Biotechnology boosts biodiversity conservation, experts say

By Nkechi Isaac

November 23, 2018

Experts attending the ongoing United Nations Biodiversity Conference in Egypt say that adopting smart agronomic practices can play a significant role in conserving the environment.

Those practices include agricultural biotechnology, which can protect diversity by making crops more efficient, reducing pesticide use and helping to prevent species extinction, they said in exclusive sideline interviews with the Alliance for Science.

Dr. Margaret Karembu, director of ISAAA AfriCenter Kenya, identified three ways that biotechnology can help conserve biodiversity: “By increasing productivity per unit of land. This means reducing the amount of land you open up for crops and so you’re able to sustain biodiversity in these regions. Secondly, when you use very selective techniques that only kill the harmful pests for your crops it means this reduces the amount of harmful chemicals you pump into the environment —especially those that are broad spectrum, killing many of the other non-target pests that help in pollination. Thirdly, when you select tools that help you grow crops in the areas that will give you the highest yield. For example, in drought then you don’t open up semi-arid land, and that also conserves very unique biodiversity.”

Biological diversity is the foundation for livelihoods and sustainable development, supplying basic needs such as food, energy, medicine, recreational and cultural benefits. However, population growth, industrialization and urbanization have accelerated the decline and extinction of species as well as the degradation of ecosystems. The losses are due to a range of pressures driven by socio-economic factors, including climate change, ecosystem degradation, illegal trade and unsustainable use.

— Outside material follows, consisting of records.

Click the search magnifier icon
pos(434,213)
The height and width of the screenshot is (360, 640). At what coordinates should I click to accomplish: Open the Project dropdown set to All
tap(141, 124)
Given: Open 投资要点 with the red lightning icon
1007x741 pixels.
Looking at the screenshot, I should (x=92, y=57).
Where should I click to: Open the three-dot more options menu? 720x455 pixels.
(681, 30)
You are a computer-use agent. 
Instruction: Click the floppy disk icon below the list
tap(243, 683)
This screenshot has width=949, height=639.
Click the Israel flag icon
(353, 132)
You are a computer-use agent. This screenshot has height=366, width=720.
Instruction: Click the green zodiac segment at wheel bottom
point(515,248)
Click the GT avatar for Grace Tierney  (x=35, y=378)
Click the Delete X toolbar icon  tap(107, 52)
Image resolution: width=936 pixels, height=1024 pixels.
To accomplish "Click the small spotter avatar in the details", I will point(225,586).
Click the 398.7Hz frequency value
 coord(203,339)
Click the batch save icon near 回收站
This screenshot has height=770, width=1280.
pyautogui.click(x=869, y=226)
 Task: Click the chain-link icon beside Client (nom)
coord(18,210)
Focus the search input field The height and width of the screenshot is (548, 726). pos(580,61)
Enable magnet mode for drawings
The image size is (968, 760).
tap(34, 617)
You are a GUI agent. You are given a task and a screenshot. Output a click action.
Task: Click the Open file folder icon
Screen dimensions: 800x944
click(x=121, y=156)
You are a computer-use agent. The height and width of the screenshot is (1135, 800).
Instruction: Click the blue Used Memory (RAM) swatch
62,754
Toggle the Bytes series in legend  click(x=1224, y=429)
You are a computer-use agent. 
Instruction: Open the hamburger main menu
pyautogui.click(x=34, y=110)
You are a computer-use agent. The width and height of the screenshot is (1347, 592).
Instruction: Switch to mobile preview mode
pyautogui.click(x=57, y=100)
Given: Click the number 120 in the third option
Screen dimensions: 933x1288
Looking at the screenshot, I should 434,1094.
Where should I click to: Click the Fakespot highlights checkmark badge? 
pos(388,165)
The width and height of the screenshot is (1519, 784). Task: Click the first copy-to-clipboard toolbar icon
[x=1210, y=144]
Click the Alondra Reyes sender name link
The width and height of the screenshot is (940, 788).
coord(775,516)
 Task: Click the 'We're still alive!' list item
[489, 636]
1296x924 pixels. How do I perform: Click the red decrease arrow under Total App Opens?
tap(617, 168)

To halt biodiversity loss, the international community developed the Convention on Biological Diversity (CBD) prior to the Rio Earth Summit in 1992. The CBD has become one of the world’s most important multilateral environmental agreements and a key tool for sustainable development. More than 196 member-states and over 6,000 participants have been meeting for more than 25 years to deliberate and come up with policies to protect biodiversity.

Dr. Manuela Campa, a biotechnologist in the genetics department at Stellenbosch University in South Africa, opined that agricultural biotechnology portends no danger to the environment and instead helps to improve crops and conserve the environment.

He noted that biotechnology can help prevent crop deterioration during storage, thus reducing food waste.  “So that means that you can use less land because you don’t have a loss. This is even true for crops that can be implemented for better yield or resistance to pathogens or abiotic stresses. This means less loss during agriculture. So you can use less land and that piece of land can be more efficient and you can leave the other land for the natural environment.”

Both Karembu and Campa pointed out that biotechnology depends on biodiversity, which provides the genes and traits that support human innovation.

“Obviously, there are a lot of different [plant] varieties and it is very important to preserve these because they are actually the source of information for improvement,” Campa added. “Because if you go back there might be a cultivar that’s very resistant to a particular pathogen or that is adapted to a particular soil and you can use that information for a cultivar that is good for production.”

Prof. Mahammad Ishiyaku, a plant breeder at the Institute of Agricultural Research (IAR) at Ahmadu Bello University (ABU) in Nigeria, said that biotechnology can help protect some species from going extinct. Harmful chemicals are often used to clear lands for agriculture, unintentionally killing other plants and animals. Biotechnology could help ensure that only targeted species are controlled.

“So in short, there is very close relationship between biodiversity and biotechnology,” he said. “The essence of having a convention on biodiversity and then a whole protocol popularly known as the Cartagena Protocol on Biosafety was developed because of this very germane reason that the world community appreciated the potential positive impact of biotechnology in the conservation of biodiversity. But to do that, any perceived risk should be mitigated using scientifically designed means. In other words, if the relationship does not exist the protocol would have not been developed.”

The plant breeder urged parties to the convention in Sharm El-Sheikh to look at science in a natural way, contending that scientific breakthroughs should not be impeded out of fear of non-existent risks.

“Science is based on things you can see and measure,” he said. “It is not based on emotions or some imagined non-existent things. The laws that should be agreed upon by the world community should be such that would facilitate the evaluation and monitoring of products of this science from time to time on its own merits. Then products of any of the technologies should be made available to those societies that require them to solve their developmental problems.

“I am completely opposed to some of those people who think that we shouldn’t try anything. If we had lived like that there wouldn’t have been aeroplanes for us to fly around, there wouldn’t have been tractors where 200, 300 hectares of land can be cultivated in a day and so on. So, science should be exploited in a responsible and safe manner to develop technologies that would save our individual countries,” he emphasized.